Archiv für den Monat: Juni 2024

Der mit dem Wolf zahlt – Ungewöhnliche Kleinsilbermünzen aus Kleinasien

Mittwoch · 17.07.2024 · 18:00 Uhr
Dr. Katharina Martin (Forschungsstelle Antike Numismatik der Universität Münster)
kelten römer museum manching · Im Erlet 2 · D-85077 Manching

Im 4. Jahrhundert v. Chr. kam es in der antiken Welt zu einem enorm gestiegenen Bedarf an Kleingeld, da sich die Nutzung von Münzen auch im Alltag immer mehr durchsetzte. Vielerorts begann man daher mit der Ausgabe von Kleinsilbermünzen für den täglichen Gebrauch. Besonders in Kleinasien und in der Levante finden wir eine Vielzahl an kleinen Prägungen mit zum Teil ganz neuen und künstlerisch innovativen Bildern. Meist fehlen Aufschriften, so dass es nicht immer einfach ist, die jeweiligen Münzstätten zu bestimmen. Diese Münzen mischten sich im Umlauf, was für wirtschaftlichen Austausch und rege Handelskontakte spricht.

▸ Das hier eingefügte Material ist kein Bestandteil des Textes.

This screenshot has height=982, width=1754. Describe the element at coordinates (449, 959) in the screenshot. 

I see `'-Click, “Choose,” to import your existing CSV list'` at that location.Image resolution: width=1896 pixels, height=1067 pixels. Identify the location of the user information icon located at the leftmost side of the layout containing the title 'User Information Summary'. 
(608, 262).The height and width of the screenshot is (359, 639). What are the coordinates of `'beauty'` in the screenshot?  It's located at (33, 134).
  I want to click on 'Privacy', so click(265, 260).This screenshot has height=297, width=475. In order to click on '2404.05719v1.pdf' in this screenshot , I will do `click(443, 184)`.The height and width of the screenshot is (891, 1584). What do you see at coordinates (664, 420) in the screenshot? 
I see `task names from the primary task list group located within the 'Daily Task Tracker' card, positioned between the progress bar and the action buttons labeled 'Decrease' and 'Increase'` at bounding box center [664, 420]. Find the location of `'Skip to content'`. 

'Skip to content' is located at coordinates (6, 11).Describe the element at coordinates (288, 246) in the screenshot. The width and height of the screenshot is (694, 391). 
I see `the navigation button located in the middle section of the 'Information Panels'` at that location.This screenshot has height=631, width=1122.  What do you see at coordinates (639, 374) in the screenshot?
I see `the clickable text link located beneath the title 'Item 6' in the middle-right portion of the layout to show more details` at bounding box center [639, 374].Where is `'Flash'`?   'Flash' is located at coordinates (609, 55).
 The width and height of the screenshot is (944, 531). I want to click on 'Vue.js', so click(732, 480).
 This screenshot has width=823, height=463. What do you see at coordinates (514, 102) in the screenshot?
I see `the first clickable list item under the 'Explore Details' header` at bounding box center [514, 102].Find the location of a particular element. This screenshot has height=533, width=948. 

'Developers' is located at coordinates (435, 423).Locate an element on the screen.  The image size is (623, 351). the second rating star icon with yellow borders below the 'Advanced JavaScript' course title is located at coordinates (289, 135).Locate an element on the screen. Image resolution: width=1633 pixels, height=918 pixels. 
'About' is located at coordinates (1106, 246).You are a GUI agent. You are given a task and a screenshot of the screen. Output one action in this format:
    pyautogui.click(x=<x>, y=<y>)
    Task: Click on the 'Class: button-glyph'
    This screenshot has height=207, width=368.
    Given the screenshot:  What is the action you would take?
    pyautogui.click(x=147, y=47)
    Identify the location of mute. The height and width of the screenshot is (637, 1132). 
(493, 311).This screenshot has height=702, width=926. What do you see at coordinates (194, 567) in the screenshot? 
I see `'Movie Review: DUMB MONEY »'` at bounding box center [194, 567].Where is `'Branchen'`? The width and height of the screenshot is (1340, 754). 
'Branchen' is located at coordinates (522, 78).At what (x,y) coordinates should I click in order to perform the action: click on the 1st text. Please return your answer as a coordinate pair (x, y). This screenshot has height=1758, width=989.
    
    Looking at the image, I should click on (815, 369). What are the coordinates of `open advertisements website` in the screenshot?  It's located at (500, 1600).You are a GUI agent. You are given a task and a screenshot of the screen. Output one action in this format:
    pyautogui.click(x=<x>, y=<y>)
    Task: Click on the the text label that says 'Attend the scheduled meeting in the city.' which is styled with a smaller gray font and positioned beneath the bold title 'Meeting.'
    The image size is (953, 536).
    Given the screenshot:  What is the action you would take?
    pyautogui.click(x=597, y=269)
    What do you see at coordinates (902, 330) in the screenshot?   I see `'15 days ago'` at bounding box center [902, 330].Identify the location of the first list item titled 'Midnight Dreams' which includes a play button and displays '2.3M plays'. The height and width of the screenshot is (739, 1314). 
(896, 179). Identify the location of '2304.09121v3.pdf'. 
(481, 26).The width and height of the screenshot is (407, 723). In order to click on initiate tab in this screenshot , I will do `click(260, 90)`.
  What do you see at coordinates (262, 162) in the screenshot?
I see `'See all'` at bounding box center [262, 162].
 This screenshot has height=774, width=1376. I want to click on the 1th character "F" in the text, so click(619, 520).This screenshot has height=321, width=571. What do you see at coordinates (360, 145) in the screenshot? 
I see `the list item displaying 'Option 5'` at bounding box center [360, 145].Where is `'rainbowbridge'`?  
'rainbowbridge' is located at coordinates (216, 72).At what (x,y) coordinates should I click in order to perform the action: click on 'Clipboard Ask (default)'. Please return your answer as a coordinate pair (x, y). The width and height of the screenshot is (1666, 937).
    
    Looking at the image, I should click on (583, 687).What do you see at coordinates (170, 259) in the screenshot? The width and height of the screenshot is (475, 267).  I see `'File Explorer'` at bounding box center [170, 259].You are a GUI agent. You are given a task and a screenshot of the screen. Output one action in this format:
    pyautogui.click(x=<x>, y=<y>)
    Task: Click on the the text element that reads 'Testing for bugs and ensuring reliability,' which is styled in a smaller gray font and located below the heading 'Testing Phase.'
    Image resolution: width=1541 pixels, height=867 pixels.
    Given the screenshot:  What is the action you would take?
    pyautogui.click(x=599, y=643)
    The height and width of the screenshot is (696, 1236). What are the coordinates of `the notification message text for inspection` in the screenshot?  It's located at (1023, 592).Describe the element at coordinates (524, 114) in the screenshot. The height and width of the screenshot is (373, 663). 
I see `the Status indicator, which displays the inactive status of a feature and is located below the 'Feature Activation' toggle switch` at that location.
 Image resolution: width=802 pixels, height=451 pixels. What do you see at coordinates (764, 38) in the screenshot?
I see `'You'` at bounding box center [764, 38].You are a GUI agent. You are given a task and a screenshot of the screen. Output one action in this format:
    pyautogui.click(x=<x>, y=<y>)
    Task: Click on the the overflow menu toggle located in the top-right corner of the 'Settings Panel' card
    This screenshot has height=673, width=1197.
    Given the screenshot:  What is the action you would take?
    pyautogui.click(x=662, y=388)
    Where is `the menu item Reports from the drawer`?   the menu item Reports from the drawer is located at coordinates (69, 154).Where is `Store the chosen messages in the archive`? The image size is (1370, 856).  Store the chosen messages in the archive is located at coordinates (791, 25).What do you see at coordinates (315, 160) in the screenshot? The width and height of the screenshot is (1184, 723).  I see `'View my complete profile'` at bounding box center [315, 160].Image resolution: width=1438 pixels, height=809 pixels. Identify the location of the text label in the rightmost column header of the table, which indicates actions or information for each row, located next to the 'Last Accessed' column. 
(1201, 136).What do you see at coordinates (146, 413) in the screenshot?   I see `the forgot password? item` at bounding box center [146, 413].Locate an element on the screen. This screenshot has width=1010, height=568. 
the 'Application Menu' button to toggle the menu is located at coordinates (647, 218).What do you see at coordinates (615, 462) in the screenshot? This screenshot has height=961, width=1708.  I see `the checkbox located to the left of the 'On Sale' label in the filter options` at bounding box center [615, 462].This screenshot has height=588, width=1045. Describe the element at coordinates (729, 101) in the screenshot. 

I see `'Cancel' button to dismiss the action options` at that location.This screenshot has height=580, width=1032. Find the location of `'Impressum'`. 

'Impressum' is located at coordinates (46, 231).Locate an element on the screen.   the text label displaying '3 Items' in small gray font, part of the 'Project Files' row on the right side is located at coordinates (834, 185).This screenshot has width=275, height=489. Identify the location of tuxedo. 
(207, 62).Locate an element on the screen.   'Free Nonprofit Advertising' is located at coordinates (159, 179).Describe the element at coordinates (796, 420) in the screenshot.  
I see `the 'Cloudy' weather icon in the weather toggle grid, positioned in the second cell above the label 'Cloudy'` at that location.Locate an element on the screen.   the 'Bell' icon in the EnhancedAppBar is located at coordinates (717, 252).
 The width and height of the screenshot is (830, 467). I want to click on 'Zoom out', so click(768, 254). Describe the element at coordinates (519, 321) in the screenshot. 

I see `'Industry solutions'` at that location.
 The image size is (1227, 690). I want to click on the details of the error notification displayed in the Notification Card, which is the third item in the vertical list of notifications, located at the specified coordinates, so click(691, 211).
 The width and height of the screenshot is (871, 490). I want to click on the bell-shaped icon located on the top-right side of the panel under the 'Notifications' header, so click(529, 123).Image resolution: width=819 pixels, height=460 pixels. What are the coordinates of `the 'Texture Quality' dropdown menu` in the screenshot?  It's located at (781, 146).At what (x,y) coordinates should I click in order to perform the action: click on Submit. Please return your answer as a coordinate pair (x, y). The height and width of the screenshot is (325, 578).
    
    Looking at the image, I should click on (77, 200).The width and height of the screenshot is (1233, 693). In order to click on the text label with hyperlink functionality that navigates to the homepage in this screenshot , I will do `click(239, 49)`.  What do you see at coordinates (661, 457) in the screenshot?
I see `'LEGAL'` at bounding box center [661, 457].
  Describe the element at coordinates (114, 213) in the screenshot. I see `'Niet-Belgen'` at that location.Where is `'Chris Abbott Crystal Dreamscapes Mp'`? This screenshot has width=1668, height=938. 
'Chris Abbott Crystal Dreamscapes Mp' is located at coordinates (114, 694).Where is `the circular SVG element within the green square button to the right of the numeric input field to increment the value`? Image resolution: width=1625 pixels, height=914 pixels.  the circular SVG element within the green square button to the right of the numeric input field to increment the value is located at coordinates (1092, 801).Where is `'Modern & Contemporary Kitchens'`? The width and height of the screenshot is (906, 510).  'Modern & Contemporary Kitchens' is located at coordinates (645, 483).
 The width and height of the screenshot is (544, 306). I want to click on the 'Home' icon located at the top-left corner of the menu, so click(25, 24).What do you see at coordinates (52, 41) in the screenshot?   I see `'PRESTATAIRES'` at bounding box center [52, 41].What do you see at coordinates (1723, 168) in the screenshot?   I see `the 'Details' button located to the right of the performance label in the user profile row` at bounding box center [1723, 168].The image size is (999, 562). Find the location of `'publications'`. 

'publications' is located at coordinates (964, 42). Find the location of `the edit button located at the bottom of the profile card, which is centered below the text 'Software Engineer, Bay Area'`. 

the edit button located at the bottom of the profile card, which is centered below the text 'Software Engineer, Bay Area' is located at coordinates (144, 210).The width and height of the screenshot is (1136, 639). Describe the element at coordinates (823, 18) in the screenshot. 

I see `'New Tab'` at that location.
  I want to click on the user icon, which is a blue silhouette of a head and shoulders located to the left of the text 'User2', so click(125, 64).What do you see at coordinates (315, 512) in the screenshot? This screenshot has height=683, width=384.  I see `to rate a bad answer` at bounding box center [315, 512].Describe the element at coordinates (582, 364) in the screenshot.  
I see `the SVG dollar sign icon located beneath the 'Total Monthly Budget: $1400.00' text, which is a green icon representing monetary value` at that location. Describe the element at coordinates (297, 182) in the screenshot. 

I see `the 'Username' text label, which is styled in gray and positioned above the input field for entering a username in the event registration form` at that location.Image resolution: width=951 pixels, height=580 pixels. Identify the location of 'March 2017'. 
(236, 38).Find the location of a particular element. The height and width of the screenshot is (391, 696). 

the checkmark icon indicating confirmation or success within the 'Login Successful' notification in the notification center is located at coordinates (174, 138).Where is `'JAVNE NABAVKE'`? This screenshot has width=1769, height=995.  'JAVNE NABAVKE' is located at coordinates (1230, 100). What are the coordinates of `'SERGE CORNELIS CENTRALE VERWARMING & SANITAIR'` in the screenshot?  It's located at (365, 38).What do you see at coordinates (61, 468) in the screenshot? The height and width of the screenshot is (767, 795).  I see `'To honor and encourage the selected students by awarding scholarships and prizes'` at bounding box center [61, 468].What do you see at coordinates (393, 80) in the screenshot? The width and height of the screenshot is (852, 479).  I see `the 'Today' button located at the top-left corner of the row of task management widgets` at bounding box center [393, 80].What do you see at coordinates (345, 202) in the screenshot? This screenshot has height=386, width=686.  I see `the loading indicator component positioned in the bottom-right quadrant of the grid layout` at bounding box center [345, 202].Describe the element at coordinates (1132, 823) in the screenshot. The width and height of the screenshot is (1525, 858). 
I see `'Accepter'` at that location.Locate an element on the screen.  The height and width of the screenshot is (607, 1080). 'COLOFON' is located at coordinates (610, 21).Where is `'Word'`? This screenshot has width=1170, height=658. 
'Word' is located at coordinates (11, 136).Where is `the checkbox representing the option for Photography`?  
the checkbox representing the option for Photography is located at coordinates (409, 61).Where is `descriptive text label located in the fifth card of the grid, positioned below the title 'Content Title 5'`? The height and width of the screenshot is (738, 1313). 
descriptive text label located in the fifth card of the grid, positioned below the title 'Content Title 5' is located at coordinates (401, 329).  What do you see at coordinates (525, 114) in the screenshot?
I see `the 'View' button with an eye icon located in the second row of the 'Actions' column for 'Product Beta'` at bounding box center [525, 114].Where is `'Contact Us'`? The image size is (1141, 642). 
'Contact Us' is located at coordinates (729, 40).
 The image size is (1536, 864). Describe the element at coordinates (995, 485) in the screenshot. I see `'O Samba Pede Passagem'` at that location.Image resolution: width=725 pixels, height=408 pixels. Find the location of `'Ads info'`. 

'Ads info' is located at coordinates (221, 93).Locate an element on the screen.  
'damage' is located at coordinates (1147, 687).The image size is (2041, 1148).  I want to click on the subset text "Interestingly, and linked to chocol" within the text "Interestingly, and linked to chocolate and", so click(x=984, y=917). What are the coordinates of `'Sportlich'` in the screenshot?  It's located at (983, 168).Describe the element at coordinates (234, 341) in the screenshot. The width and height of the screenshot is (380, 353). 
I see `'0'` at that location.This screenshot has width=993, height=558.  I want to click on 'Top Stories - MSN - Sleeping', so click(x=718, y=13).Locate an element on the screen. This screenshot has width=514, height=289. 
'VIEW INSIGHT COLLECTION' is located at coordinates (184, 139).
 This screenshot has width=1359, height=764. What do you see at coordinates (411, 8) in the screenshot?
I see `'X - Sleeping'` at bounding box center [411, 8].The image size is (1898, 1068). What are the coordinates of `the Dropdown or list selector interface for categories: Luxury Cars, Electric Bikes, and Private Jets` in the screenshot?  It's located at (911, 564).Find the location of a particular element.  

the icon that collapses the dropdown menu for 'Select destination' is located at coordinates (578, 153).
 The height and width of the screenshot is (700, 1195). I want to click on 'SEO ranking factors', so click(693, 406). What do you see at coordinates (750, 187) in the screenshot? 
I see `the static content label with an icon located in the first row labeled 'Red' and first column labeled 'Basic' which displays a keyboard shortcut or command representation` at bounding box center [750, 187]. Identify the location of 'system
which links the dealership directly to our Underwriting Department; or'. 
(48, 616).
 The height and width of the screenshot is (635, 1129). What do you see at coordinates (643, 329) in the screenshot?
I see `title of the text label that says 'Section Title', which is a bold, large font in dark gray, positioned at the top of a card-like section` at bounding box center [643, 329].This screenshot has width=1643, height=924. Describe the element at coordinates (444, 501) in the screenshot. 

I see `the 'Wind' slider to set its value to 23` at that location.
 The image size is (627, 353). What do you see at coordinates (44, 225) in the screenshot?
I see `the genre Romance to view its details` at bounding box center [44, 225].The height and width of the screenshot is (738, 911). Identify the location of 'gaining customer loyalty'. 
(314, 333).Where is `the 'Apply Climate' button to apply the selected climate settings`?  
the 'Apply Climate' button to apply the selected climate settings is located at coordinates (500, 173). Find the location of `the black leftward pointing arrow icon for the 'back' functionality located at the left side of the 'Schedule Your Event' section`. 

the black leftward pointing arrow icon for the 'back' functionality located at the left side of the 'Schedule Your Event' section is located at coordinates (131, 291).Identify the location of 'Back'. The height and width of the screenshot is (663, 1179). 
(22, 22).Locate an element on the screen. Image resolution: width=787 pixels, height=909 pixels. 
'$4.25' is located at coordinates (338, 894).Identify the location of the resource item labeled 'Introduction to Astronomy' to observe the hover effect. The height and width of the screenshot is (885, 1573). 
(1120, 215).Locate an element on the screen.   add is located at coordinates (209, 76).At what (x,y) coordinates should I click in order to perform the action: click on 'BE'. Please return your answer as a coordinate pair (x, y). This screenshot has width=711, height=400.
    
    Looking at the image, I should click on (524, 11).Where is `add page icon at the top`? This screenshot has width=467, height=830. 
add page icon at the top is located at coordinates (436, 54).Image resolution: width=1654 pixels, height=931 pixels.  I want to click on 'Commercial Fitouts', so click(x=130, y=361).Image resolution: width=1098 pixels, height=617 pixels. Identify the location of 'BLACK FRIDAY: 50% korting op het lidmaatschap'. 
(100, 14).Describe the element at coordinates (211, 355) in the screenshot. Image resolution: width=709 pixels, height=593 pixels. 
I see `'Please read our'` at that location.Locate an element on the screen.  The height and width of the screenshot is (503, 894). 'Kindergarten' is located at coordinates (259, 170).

In ihrem reich bebilderten Vortrag präsentiert Katharina Martin eine besondere Gruppe dieser sehr kleinen Münzen. Die sogenannten Obolen zeigen auf ihren Rückseiten allesamt das Vorderteil eines Wolfs. Dies ist ungewöhnlich, denn der Wolf war in der griechischen Antike wie in der europäischen Neuzeit eigentlich ein Tier, das wenig positive Assoziationen weckte. Wer also produzierte die Münzen mit dem Bild eines unbeliebten Tieres und wo waren sie in Gebrauch?

Die Spur führt nach Laranda, in das heutige Karaman in der Türkei. Von der antiken Geschichte der Stadt wissen wir vergleichsweise wenig. Wie in Rom, wo die Römische Wölfin (lupa Romana) untrennbar mit dem Gründungsmythos verbunden war, diente der Wolf auch in Laranda dem Ausdruck einer kollektiven Identität: Er steht hier für Lykaonien, eine zwar fruchtbare, aber etwas abgelegene Landschaft im Hinterland des südlichen Kleinasiens, deren Zentrum Laranda war. Der Name »Lykaonien« leitet sich von lykos ab, dem griechischen Begriff für »Wolf«. Verschiedene Legenden nahmen Bezug auf die »wölfische« Vergangenheit der Region. Was sich aus den winzigen numismatischen Objekten an wirtschaftsgeschichtlichen und produktionstechnischen Aspekten herauslesen lässt, stellt Katharina Martin ebenso vor wie Neues zur Stadtgeschichte.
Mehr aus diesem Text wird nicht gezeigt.